Cotto cemented his name in the 147lbs division, but since then has moved to the 154lbs division claiming the title there, which he successfully defended this past weekend. His estimated weight: 154lbs.

Roy Jones Jr., one of the best fighters of the last 20yrs, campaigned and had success at several divisions. Many have claimed he is the best 168lbs fighter ever. His optimal weight: 169lbs.
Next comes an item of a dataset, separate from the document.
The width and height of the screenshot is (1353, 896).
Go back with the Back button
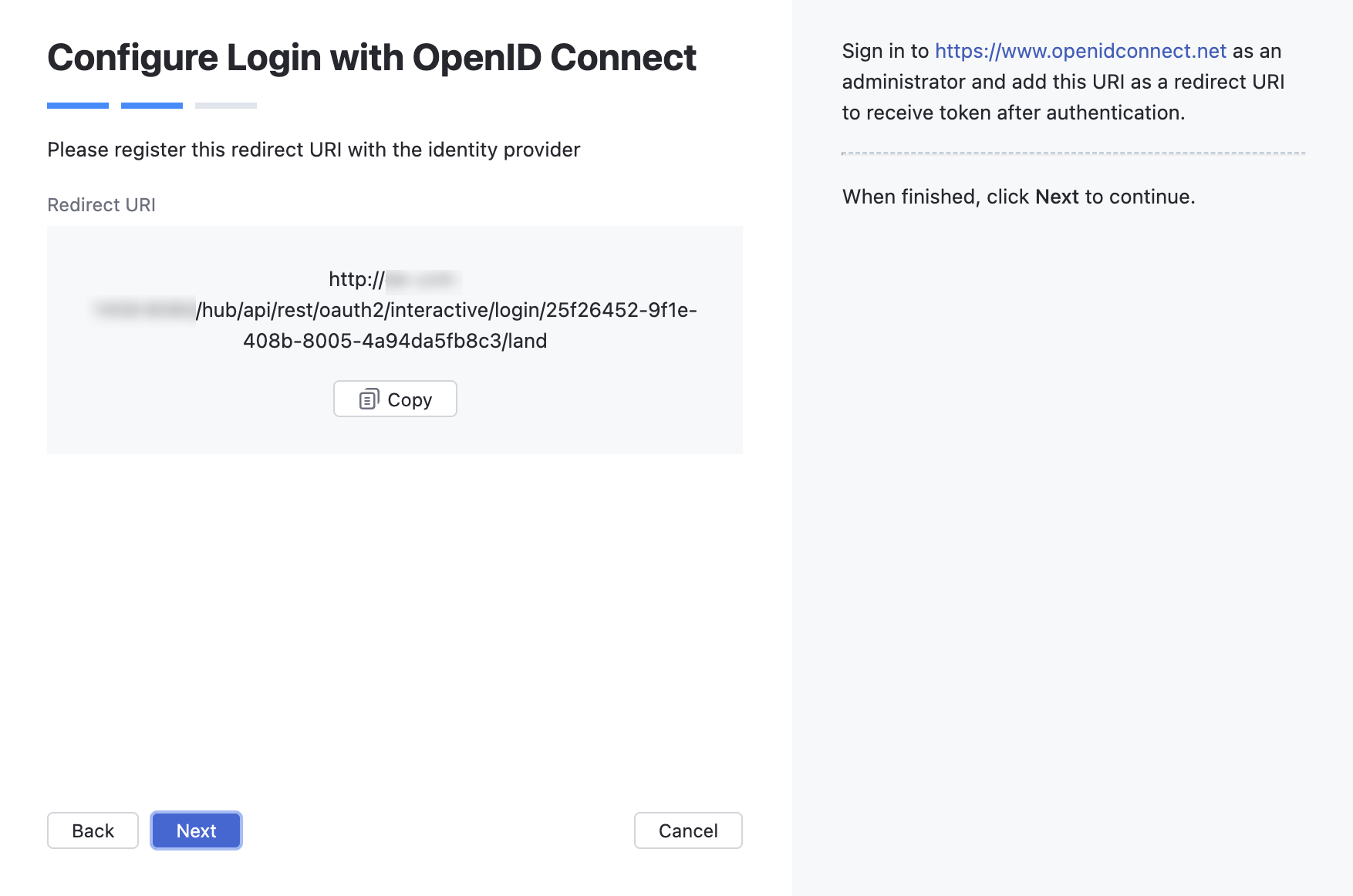pyautogui.click(x=93, y=830)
The point I hope is becoming evident is that "how big" a fighter is should not be based solely on height (which in many occasions is what happens). Referring specifically to the case of Pacquiao, Nazeem Richardson said it best: "The best trick Pacquiao has pulled is making you believe he is smaller than you are" (I'm paraphrasing). Sure the man is short compared to most if not all top fighters in the 147lb division, but if you were to look at x-rays of every fighter in the division, I'd put money down that he has the biggest skeleton in the division (in overall bone volume) with the exception of Margarito if he were to go back to 147lbs.